The Strad Issue: January 2013
Description: Well-played accounts of two concertos, despite a missing cadenza
Musicians: Yury Revich (violin) Lionel Cottet (cello) Federico Diaz (guitar) Hof Symphony Orchestra/Luca Bizzozero
Composer: A. Romberg, B. Romberg
This disc features the work of the Romberg cousins – violinist Andreas (1767–1821) and cellist Bernhard (1767–1841). The young Russian violinist Yury Revich performs the outer movements of Andreas’s Third Violin Concerto op.46 with full-blooded authority, fleet-fingered dexterity, innate musicality and substantial accuracy, although, for me, his intonation has a tendency to veer towards the sharp side.
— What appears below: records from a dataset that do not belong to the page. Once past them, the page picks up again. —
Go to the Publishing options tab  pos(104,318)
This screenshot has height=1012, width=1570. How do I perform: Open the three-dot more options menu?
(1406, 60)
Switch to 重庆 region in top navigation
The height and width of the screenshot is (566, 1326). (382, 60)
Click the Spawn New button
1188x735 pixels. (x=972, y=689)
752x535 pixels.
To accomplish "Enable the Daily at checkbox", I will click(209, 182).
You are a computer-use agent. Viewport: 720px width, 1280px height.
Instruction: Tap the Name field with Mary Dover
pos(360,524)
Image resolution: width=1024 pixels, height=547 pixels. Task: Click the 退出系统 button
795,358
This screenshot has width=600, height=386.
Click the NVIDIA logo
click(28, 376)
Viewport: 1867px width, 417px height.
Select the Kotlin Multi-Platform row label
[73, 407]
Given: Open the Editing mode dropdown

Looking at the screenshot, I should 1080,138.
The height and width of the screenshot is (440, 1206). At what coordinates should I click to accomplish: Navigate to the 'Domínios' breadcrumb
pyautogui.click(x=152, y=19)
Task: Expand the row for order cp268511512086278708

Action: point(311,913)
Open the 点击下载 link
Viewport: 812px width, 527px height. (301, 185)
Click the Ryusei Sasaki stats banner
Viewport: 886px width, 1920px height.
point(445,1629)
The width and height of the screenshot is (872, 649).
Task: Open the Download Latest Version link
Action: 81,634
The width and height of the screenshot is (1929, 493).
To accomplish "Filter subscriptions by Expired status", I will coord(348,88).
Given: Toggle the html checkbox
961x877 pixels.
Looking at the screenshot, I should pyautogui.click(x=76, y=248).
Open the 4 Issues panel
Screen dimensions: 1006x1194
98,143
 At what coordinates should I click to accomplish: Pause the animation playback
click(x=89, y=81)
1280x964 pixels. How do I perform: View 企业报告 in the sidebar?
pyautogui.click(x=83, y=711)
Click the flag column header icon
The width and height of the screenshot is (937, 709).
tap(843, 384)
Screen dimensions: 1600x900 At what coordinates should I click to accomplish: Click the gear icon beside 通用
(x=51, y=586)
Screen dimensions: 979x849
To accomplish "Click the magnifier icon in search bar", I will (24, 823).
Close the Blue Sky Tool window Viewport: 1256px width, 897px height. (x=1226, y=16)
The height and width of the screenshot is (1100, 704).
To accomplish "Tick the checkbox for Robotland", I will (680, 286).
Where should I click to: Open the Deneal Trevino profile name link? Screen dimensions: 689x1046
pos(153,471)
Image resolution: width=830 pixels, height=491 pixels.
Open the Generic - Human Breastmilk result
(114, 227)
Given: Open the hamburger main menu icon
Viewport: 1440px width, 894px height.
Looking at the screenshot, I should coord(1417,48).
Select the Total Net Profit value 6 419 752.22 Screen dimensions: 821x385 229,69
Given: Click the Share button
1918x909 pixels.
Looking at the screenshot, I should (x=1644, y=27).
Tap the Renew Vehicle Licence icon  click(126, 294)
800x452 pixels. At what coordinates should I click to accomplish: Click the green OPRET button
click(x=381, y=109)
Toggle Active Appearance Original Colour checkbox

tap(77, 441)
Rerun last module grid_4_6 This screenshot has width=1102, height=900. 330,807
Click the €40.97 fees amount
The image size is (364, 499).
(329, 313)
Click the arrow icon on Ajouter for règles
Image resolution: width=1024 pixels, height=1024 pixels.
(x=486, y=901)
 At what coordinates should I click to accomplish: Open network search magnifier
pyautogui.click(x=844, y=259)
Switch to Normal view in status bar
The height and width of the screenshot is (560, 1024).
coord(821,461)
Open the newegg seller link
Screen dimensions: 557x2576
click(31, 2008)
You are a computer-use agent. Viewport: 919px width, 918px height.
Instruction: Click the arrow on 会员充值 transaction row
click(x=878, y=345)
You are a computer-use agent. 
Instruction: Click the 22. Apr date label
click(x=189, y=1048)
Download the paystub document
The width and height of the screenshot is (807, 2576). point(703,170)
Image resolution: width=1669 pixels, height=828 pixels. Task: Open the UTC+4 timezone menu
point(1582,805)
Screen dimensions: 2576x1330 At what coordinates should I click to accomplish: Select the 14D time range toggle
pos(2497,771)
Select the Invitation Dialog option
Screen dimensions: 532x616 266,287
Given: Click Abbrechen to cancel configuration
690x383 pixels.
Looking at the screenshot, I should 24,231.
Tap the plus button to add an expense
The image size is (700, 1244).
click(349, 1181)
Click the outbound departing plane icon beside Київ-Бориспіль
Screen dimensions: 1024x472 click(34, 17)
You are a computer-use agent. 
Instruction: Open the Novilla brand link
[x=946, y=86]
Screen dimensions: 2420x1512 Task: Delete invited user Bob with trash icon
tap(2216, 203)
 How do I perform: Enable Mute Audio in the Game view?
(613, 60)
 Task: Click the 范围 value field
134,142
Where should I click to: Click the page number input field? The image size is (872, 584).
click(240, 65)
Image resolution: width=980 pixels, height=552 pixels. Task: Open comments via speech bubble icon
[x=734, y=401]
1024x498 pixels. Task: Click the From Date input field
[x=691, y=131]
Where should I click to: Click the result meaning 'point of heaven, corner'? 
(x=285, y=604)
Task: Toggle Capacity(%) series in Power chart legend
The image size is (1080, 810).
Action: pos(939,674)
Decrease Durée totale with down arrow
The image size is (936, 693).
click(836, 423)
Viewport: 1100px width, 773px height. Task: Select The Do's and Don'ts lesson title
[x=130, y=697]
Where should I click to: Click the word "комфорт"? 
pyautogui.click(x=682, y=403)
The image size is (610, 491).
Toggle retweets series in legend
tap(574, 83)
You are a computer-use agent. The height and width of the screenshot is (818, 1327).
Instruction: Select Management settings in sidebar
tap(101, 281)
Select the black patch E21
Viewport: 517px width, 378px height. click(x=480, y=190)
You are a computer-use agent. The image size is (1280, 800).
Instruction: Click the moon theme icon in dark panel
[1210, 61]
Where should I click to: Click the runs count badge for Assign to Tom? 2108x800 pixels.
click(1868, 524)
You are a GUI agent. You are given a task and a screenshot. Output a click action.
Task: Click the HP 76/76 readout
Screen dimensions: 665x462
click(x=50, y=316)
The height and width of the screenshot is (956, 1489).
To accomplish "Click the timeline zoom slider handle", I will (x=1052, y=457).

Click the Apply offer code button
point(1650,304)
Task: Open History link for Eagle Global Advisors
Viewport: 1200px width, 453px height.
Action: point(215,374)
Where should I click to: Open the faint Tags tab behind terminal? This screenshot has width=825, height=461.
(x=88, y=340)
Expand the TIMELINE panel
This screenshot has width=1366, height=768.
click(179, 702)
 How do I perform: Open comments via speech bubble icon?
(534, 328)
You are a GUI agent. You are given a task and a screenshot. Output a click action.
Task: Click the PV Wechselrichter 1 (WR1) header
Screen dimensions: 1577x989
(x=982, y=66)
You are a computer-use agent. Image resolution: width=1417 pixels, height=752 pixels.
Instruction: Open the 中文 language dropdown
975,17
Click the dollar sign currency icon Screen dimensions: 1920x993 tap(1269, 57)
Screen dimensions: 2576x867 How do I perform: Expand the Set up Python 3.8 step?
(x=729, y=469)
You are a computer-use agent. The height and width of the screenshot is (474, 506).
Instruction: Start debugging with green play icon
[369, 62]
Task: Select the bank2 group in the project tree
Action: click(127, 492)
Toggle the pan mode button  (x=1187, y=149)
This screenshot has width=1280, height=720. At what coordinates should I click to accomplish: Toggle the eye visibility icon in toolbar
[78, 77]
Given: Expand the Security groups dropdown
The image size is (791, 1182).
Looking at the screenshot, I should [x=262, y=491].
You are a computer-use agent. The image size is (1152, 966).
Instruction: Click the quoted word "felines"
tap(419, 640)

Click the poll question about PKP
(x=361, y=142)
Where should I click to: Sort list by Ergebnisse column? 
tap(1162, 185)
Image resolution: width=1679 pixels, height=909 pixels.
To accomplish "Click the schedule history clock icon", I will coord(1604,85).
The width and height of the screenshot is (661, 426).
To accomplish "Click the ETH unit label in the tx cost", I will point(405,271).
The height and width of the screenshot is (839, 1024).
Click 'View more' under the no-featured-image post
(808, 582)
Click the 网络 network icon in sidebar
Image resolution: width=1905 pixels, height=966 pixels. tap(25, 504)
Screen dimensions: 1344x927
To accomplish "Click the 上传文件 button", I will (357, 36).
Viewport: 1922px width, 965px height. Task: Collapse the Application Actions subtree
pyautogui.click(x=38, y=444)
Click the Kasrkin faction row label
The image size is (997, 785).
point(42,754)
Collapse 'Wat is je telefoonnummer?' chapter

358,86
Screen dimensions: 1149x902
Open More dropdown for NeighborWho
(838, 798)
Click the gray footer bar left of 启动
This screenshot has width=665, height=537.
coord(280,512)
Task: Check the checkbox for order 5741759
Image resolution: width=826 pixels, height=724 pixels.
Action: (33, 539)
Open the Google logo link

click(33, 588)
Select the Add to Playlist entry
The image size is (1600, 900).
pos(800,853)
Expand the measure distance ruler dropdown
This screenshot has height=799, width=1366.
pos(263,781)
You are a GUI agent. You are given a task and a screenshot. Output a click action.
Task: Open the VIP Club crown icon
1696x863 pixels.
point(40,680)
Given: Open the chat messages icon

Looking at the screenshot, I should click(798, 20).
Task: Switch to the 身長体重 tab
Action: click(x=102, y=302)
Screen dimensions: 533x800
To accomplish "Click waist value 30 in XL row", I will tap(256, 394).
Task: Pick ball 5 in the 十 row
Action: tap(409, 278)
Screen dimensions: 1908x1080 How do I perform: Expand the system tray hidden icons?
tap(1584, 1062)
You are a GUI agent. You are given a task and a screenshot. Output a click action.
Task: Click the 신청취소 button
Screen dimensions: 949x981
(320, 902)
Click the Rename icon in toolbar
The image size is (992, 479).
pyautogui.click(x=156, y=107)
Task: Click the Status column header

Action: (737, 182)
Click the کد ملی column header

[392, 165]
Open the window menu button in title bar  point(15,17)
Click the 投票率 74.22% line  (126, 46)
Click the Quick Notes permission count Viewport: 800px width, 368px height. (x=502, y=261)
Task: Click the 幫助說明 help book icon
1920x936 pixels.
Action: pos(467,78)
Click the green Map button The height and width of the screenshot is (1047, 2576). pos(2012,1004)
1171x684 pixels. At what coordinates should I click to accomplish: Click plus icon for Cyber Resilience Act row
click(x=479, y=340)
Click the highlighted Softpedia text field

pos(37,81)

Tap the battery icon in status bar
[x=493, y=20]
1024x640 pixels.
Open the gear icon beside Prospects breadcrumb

His reading of the central Andante captures the contrasting emotions expressed, despite some questionable tuning from soloist and woodwind.
Lionel Cottet meets head-on the technical challenges of Bernhard’s Second Cello Concerto op.3, cultivating a rich sonorous tone and intense vibrato and venturing into the stratospheres with commendable accuracy. However, some of the lower-string passagework in the outer movements sounds unnecessarily rough and there is an uncomfortable moment of poor ensemble in the slow movement, which is otherwise executed with grace and poetry. Somewhat mystifying is the omission of a cadenza in the first movement – the orchestra makes the conventional preparation and termination but there is no cadenza in the sandwich. Someone in the production team will doubtless have a red face, matched by that of the contributor of track details in the booklet notes.
The Hof Symphony Orchestra accompanies somewhat routinely – a touch more bite and a more spacious and better-balanced recorded sound would have lent greater immediacy and impact, especially to the two overtures in this programme.
A bonus disc features Revich in an excellent account of Andreas Romberg’s solo Sonata op.32 no.3 and Cottet, with guitarist Federico Diaz, in a characterful reading of Bernhard’s Divertimento on Austrian Folksongs.